According to the International Labour Organisation (ILO) report entitled 'Greening with jobs', the transition to a green economy will cost 6 million jobs, but this loss will be compensated by the creation of 24 million new jobs.
A greener economy means shifting to an economy based on renewable biological resources as an alternative to fossil fuels in the production of chemicals, materials and products. In addition, the energy sector should adopt sustainable practices such as changing the energy mix, using electric vehicles and making buildings more energy efficient.
However, the transition towards a green economy is not without consequences. According to the ILO report, 6 million jobs will be lost, but at the same time 24 million new jobs will be created, mainly in the renewable energy and construction sectors. In fact, jobs are being created in most economic sectors, while only 14 of the 163 sectors surveyed will lose jobs. Most jobs - more than 2 million - are lost in the extraction and refining of oil. The Middle East and Africa are particularly affected, as both regions are heavily dependent on fossil fuels, in addition to mining.

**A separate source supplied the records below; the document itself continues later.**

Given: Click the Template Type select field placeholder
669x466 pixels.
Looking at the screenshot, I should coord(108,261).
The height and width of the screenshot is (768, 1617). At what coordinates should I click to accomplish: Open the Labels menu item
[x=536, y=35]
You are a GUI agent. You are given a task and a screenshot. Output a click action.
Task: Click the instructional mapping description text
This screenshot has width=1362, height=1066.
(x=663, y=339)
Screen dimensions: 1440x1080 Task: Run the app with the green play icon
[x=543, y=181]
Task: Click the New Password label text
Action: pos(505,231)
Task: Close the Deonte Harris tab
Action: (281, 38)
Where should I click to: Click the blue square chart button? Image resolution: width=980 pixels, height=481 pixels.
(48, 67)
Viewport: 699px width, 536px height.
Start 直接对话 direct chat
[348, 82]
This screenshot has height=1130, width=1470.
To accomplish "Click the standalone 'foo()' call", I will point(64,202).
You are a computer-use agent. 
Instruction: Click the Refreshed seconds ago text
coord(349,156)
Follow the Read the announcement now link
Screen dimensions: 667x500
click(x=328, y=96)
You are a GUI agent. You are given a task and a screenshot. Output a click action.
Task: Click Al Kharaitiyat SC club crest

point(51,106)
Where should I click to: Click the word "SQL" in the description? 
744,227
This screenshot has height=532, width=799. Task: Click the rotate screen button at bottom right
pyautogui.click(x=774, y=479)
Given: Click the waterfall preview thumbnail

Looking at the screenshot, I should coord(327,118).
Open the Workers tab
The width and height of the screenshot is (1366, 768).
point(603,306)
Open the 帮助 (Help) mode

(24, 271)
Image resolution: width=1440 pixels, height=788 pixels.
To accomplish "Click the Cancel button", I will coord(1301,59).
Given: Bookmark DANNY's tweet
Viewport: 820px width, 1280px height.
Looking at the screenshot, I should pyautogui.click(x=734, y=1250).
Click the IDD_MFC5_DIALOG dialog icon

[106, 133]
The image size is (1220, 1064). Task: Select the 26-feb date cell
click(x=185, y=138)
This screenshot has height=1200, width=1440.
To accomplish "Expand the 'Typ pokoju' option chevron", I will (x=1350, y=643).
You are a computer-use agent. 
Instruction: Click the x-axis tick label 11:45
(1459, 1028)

The transition to a circular economy will in turn generate 6 million jobs. It focuses on recycling, recovery, rental and reprocessing, as opposed to a traditional economy that simply disposes of products after use. In any case, climate change will increase heat stress. The report states that, as a result, two percent of working hours will be lost due to illness by 2030.
The low-income countries and some middle-income countries need support in order to build an environmentally friendly sustainable economy in which no one is left behind.
The right policy
Policies must respond to the changes in order to mitigate the expected impact and job losses. The low-income countries and some middle-income countries need support in order to build an environmentally friendly sustainable economy in which no one is left behind. In addition, countries should provide training in the skills needed for the transition to a greener economy, including for more intensive organic farming.
Furthermore, the report calls for a better alignment of social protection and environmental policies so as to enhance both workers’ incomes and a green economy. For example, cash transfers, better social security and a reduction in the use of fossil fuels could contribute to faster economic growth, more jobs, fairer income distribution and lower greenhouse gas emissions.
Finally, the report advocates a social dialogue in which employers as well as employees and the public authorities take part. This will make it easier to reconcile social and economic objectives with the needs of a healthy environment.
The ILO is an important partner of the Belgian Development Cooperation.